Increased perceived self-efficacy facilitates the extinction of fear in healthy participants

Armin Zlomuzica, Friederike Preusser, Silvia Schneider, Jürgen Margraf, Armin Zlomuzica, Friederike Preusser, Silvia Schneider, Jürgen Margraf

Abstract

Self-efficacy has been proposed as an important element of a successful cognitive behavioral treatment (CBT). Positive changes in perceived self-efficacy have been linked to an improved adaptive emotional and behavioral responding in the context of anxiety-provoking situations. Furthermore, a positive influence of increased self-efficacy on cognitive functions has been confirmed. The present study examined the effect of verbal persuasion on perceived self-efficacy and fear extinction. Healthy participants were subjected to a standardized differential fear conditioning paradigm. After fear acquisition, half of the participants received a verbal persuasion aimed at increasing perceived self-efficacy. The extinction of fear was assessed immediately thereafter on both the implicit and explicit level. Our results suggest that an increased perceived self-efficacy was associated with enhanced extinction, evidenced on the psychophysiological level and accompanied by more pronounced decrements in conditioned negative valence. Changes in extinction were not due to a decrease in overall emotional reactivity to conditioned stimuli (CS). In addition, debriefing participants about the false positive feedback did not affect the processing of already extinguished conditioned responses during a subsequent continued extinction phase. Our results suggest that positive changes in perceived self-efficacy can be beneficial for emotional learning. Findings are discussed with respect to strategies aimed at increasing extinction learning in the course of exposure-based treatments.

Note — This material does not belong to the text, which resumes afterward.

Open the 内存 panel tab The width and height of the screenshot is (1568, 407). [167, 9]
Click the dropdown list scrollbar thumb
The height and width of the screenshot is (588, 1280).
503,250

Keywords: anxiety disorders; exposure therapy; extinction; fear conditioning; self-efficacy; self-regulation; top-down control.

Figures

Figure 1
Figure 1
Experimental design. The fear conditioning procedure consisted of a habituation, acquisition, extinction, and continued extinction phase, with 15-min breaks imposed after acquisition as well as extinction. After fear acquisition (first experimental manipulation), the experimental group (EG) received a verbal feedback to induce self-efficacy expectations, whereas the control group (CG) received none. After extinction (second experimental manipulation), the false feedback was revised for half of the experimental group (EG2), whereas it was administered to half of the control group (CG1). Dependent measures included valence and contingency ratings as well as skin conductance responses (SCRs).
Figure 2
Figure 2
Valence ratings towards the CSs after the different phases of fear conditioning [habituation (hab), acquisition (acq), extinction (ext); left] as well as changes from extinction to continued extinction [expressed in differential ratings (CS+ minus CS−); right], depicted separately for each group. Data expressed as means ± 1 SEM; based on N = 48 subjects (EG n = 24, CG n = 24; EG1 n = 12, EG2 n = 12, CG1 n = 12, CG2 n = 12).
Figure 3
Figure 3
CS-UCS contigency ratings towards the CSs after the different phases of fear conditioning [habituation (hab), acquisition (acq), extinction (ext); left] as well as changes from extinction to continued extinction [expressed in differential ratings (CS+ minus CS−); right], depicted separately for each group. Data expressed as means ± 1 SEM; based on N = 48 subjects (EG n = 24, CG n = 24; EG1 n = 12, EG2 n = 12, CG1 n = 12, CG2 n = 12).
Figure 4
Figure 4
SCRs towards the CSs during the different phases of fear conditioning [habituation (hab), acquisition (acq), extinction (ext); left] as well as changes from extinction to continued extinction [expressed in differential SCRs (CS+ minus CS−); right], depicted separately for each group. Data expressed as means ± 1 SEM; based on N = 48 subjects (EG n = 24, CG n = 24, EG1 n = 12, EG2 n = 12, CG1 n = 12, CG2 n = 12).